### TO DO
Extract all records. Keep each one exact.

══ RECORDS TO USE

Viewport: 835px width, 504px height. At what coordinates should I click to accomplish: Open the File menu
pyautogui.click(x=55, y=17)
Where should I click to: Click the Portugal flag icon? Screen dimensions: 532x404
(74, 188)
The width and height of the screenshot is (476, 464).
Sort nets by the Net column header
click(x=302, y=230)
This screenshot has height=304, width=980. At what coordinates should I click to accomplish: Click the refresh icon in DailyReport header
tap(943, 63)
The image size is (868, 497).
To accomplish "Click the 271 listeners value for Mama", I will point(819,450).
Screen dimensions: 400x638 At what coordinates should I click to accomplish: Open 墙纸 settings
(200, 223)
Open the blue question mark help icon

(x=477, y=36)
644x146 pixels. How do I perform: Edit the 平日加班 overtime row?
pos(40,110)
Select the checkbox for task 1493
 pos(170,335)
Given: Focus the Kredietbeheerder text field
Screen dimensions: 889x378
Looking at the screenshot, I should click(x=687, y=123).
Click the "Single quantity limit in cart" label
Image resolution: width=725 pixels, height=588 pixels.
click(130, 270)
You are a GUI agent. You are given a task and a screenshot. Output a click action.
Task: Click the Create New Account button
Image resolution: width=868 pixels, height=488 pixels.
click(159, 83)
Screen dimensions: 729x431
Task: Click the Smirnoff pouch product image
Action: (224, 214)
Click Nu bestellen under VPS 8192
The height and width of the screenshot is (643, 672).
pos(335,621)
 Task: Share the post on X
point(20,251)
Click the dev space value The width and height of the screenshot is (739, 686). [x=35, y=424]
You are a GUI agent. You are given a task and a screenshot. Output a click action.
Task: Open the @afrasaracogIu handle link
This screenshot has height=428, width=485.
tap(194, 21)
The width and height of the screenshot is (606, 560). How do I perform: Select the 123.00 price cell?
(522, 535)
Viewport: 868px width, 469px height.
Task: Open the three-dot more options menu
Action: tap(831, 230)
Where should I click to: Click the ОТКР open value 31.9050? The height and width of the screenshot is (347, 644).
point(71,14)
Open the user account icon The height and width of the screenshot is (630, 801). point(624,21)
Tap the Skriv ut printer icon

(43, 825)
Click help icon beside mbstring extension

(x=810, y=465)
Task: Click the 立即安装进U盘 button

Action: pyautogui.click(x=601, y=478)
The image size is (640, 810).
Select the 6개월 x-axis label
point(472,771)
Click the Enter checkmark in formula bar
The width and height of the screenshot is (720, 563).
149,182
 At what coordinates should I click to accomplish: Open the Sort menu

════

### ANSWER SPACE
Viewport: 835px width, 504px height. At what coordinates should I click to accomplish: Open the File menu
pyautogui.click(x=55, y=17)
Where should I click to: Click the Portugal flag icon? Screen dimensions: 532x404
(74, 188)
The width and height of the screenshot is (476, 464).
Sort nets by the Net column header
click(x=302, y=230)
This screenshot has height=304, width=980. At what coordinates should I click to accomplish: Click the refresh icon in DailyReport header
tap(943, 63)
The image size is (868, 497).
To accomplish "Click the 271 listeners value for Mama", I will point(819,450).
Screen dimensions: 400x638 At what coordinates should I click to accomplish: Open 墙纸 settings
(200, 223)
Open the blue question mark help icon

(x=477, y=36)
644x146 pixels. How do I perform: Edit the 平日加班 overtime row?
pos(40,110)
Select the checkbox for task 1493
 pos(170,335)
Given: Focus the Kredietbeheerder text field
Screen dimensions: 889x378
Looking at the screenshot, I should click(x=687, y=123).
Click the "Single quantity limit in cart" label
Image resolution: width=725 pixels, height=588 pixels.
click(130, 270)
You are a GUI agent. You are given a task and a screenshot. Output a click action.
Task: Click the Create New Account button
Image resolution: width=868 pixels, height=488 pixels.
click(159, 83)
Screen dimensions: 729x431
Task: Click the Smirnoff pouch product image
Action: (224, 214)
Click Nu bestellen under VPS 8192
The height and width of the screenshot is (643, 672).
pos(335,621)
 Task: Share the post on X
point(20,251)
Click the dev space value The width and height of the screenshot is (739, 686). [x=35, y=424]
You are a GUI agent. You are given a task and a screenshot. Output a click action.
Task: Open the @afrasaracogIu handle link
This screenshot has height=428, width=485.
tap(194, 21)
The width and height of the screenshot is (606, 560). How do I perform: Select the 123.00 price cell?
(522, 535)
Viewport: 868px width, 469px height.
Task: Open the three-dot more options menu
Action: tap(831, 230)
Where should I click to: Click the ОТКР open value 31.9050? The height and width of the screenshot is (347, 644).
point(71,14)
Open the user account icon The height and width of the screenshot is (630, 801). point(624,21)
Tap the Skriv ut printer icon

(43, 825)
Click help icon beside mbstring extension

(x=810, y=465)
Task: Click the 立即安装进U盘 button

Action: pyautogui.click(x=601, y=478)
The image size is (640, 810).
Select the 6개월 x-axis label
point(472,771)
Click the Enter checkmark in formula bar
The width and height of the screenshot is (720, 563).
149,182
 At what coordinates should I click to accomplish: Open the Sort menu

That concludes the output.